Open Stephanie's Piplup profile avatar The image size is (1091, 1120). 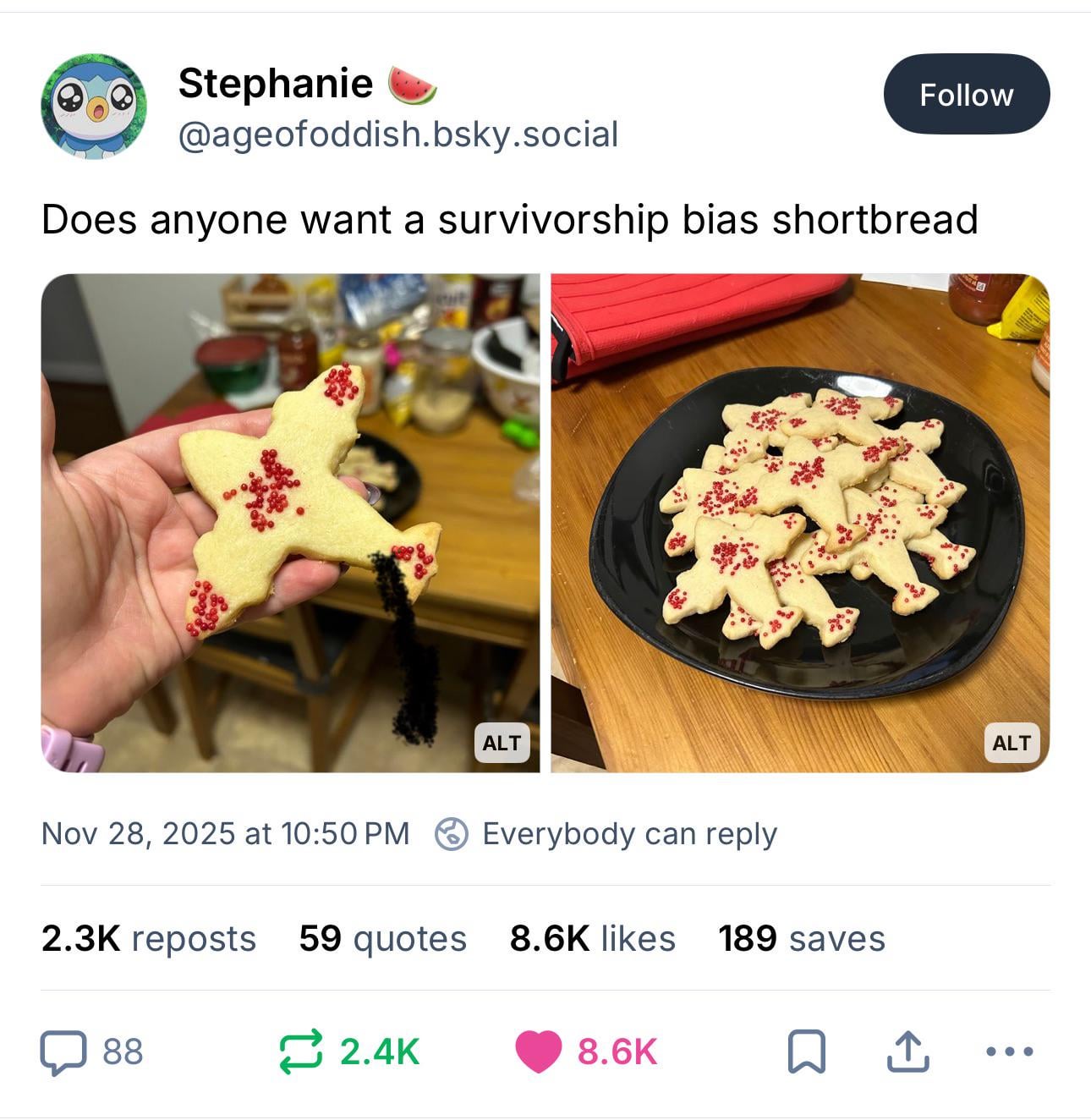click(93, 107)
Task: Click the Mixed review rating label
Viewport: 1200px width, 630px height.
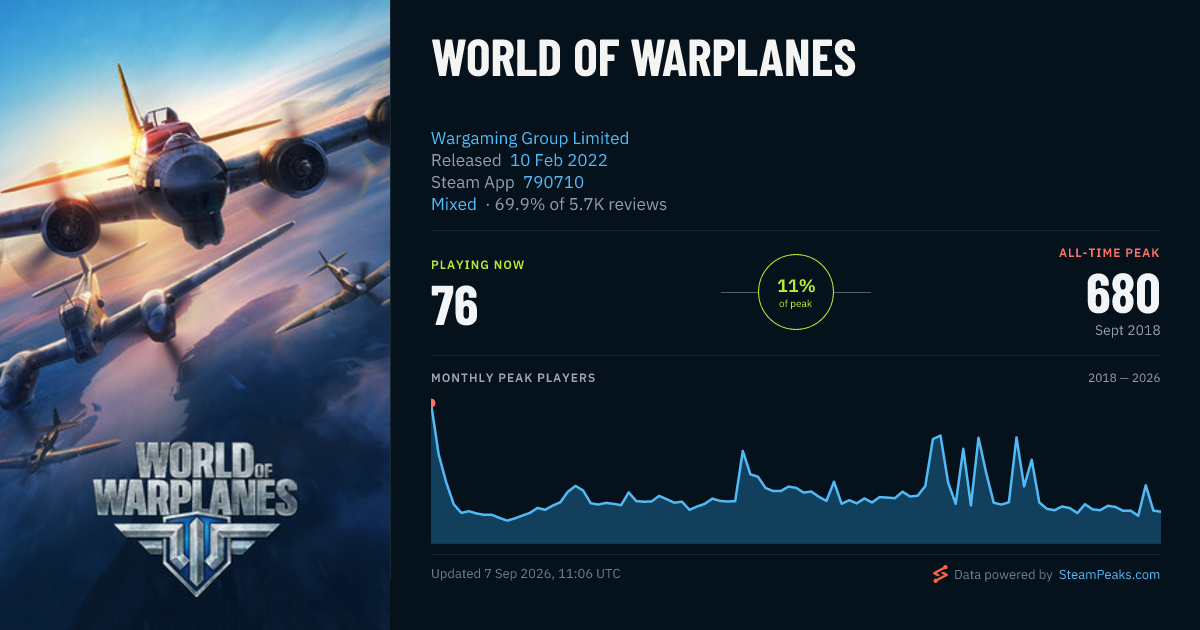Action: (454, 204)
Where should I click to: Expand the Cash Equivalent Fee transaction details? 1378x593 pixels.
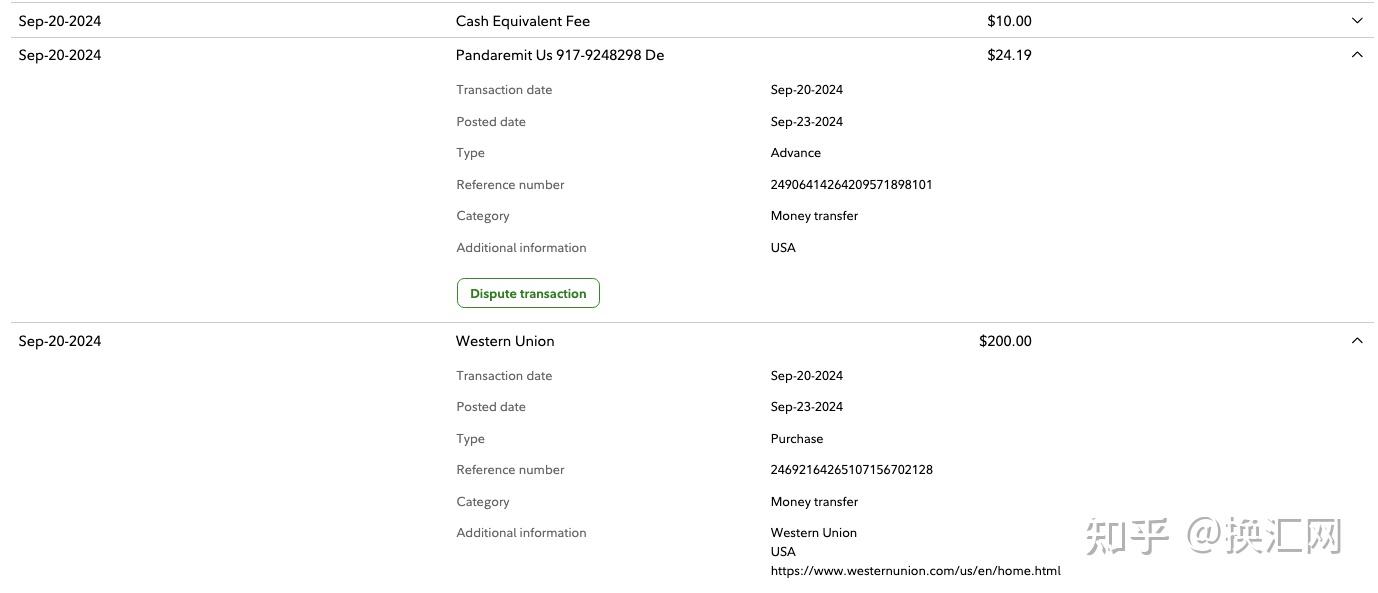click(x=1357, y=21)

**********

**About this task**
Working from the records above, reproduce exactly the lines from the one with "Where should I" through the last line, without the pictures.

**Task response**
Where should I click to: Expand the Cash Equivalent Fee transaction details? 1378x593 pixels.
click(x=1357, y=21)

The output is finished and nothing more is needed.